Santiago Abascal exhibe un sobre de propaganda electoral.

José Precedo

Un ejército de 19 abogados pleitea desde Madrid contra todo lo que amenace a la nación española. En el cuartel general de Vox, la formación ultraconservadora que lidera Santiago Abascal -un exmilitante del PP de 41 años que llegó a ser diputado en Euskadi y que abandonó por las posiciones “tibias” del partido- se analiza cualquier caso que pueda vulnerar “los intereses generales” de España.

Dentro de ese cajón de sastre ha cabido casi todo en los últimos años: algún caso de corrupción, la pitada al himno español en un partido de fútbol y últimamente por encima de cualquier otra cosa, el asunto catalán, ya sea la declaración de independencia o una presentadora de TV3 que quema un ejemplar de la Constitución ante las cámaras. “El golpe de Estado”, como se encarga de repetir al otro lado del teléfono, Javier Ortega, secretario general de Vox, abogado y coordinador de toda su estrategia jurídica.
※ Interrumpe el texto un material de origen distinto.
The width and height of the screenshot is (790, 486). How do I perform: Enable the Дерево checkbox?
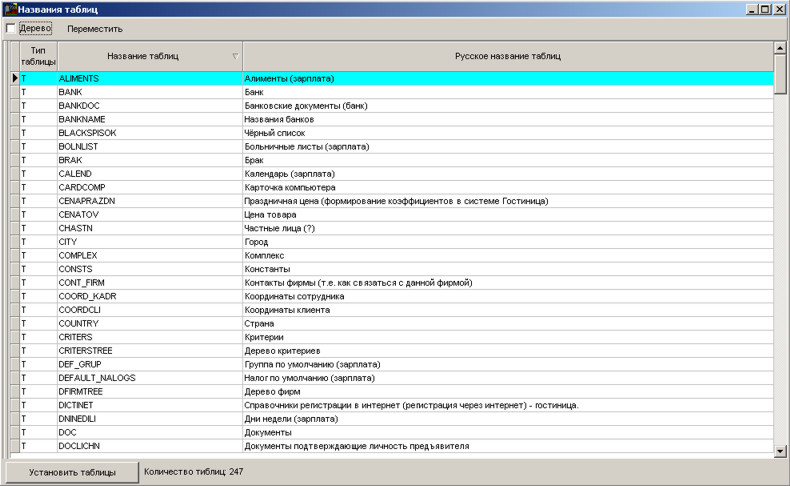[x=11, y=28]
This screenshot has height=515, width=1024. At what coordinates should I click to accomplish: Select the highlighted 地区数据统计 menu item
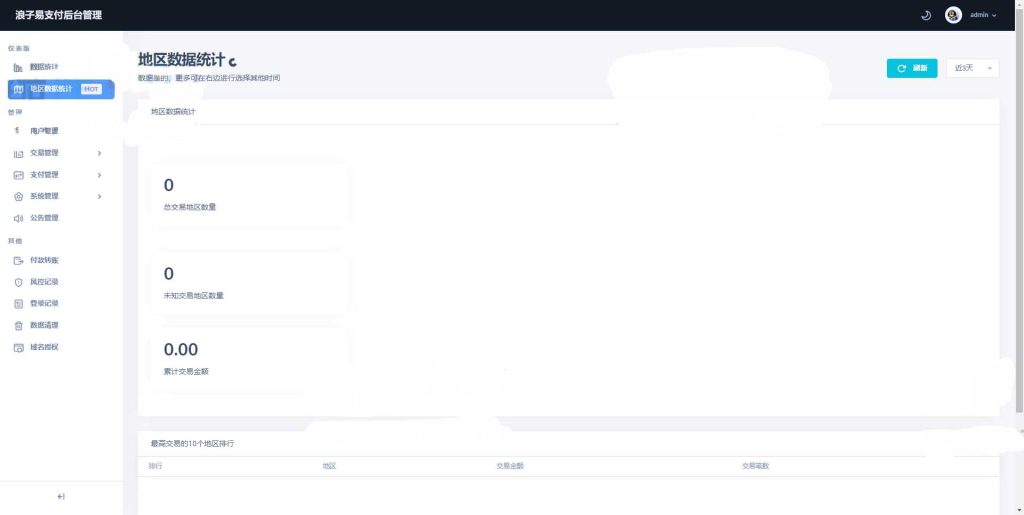60,89
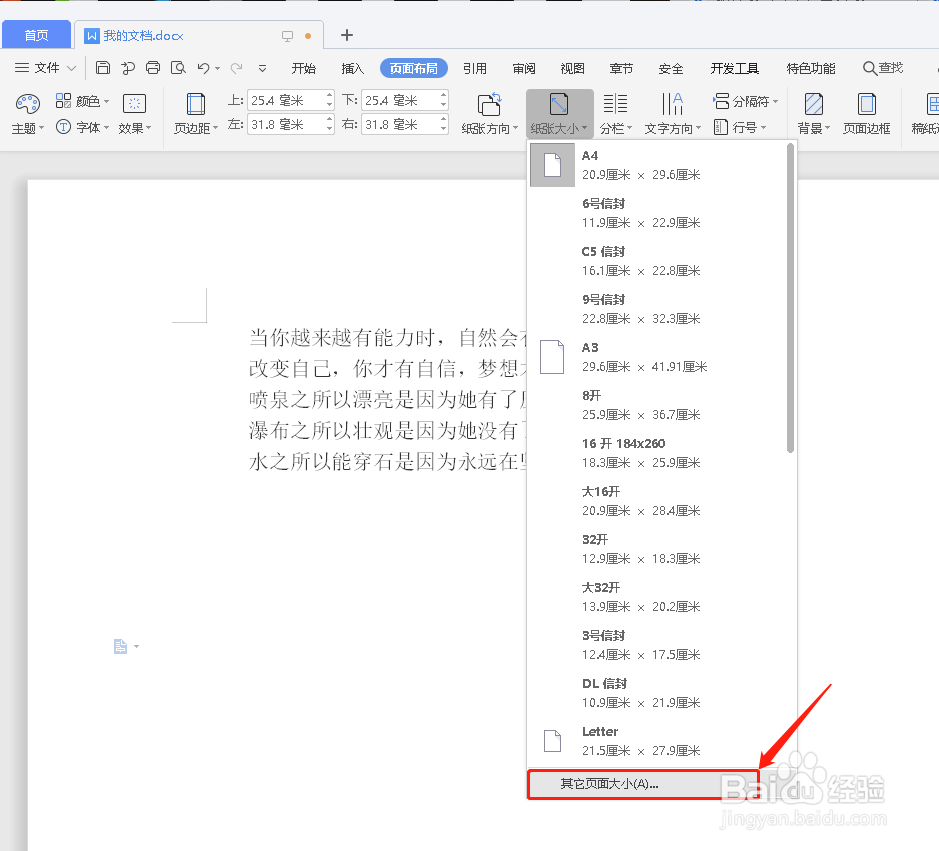The image size is (939, 851).
Task: Expand the 文件 file menu
Action: (44, 67)
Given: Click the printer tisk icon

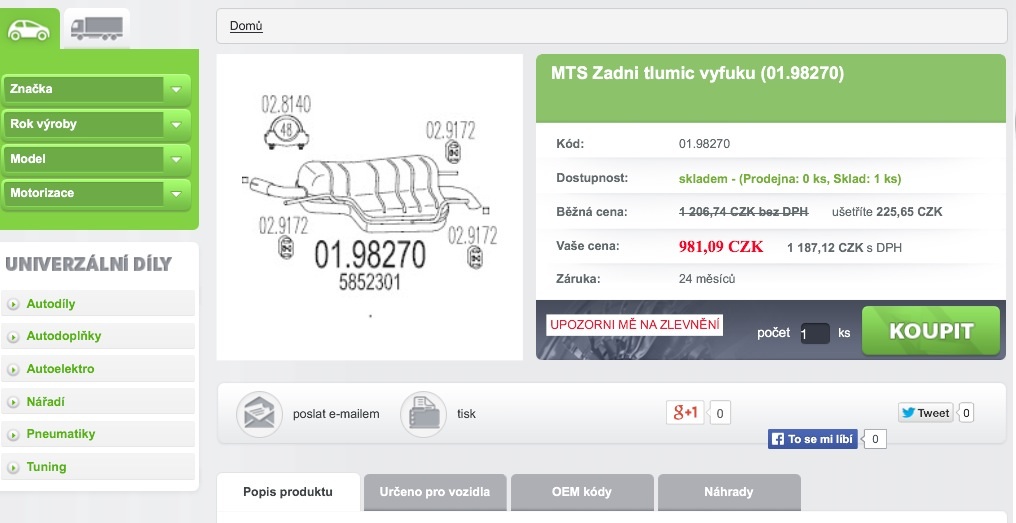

El partido no concurre a las elecciones catalanas. La explicación oficial es que estas constituyen “un referéndum legal concedido por Rajoy al golpismo separatista” que el independentismo “venderá ante la opinión pública internacional como un plebiscito de facto”.

El comité ejecutivo nacional del partido eligió no participar en los comicios a principios de noviembre y ya cuando tomó esa decisión recordó que no dejaría sin representación a los catalanes “que confian en otro programa para España” y comprometió sus “medios económicos y humanos en encabezar la acusación popular en los tribunales contra los golpistas exigiendo las más severas penas conforme al Código Penal”. Abascal ha pedido este sábado cadena perpetua para Puigdemont, Junqueras y el Govern cesado de la Generalitat.

Si nos atenemos a los resultados de las últimas elecciones en las que participó, las generales de junio de 2016, los catalanes que confían en ese “otro programa para España” son exactamente 197, el 0,01% del censo, y están todos en la provincia de Lleida.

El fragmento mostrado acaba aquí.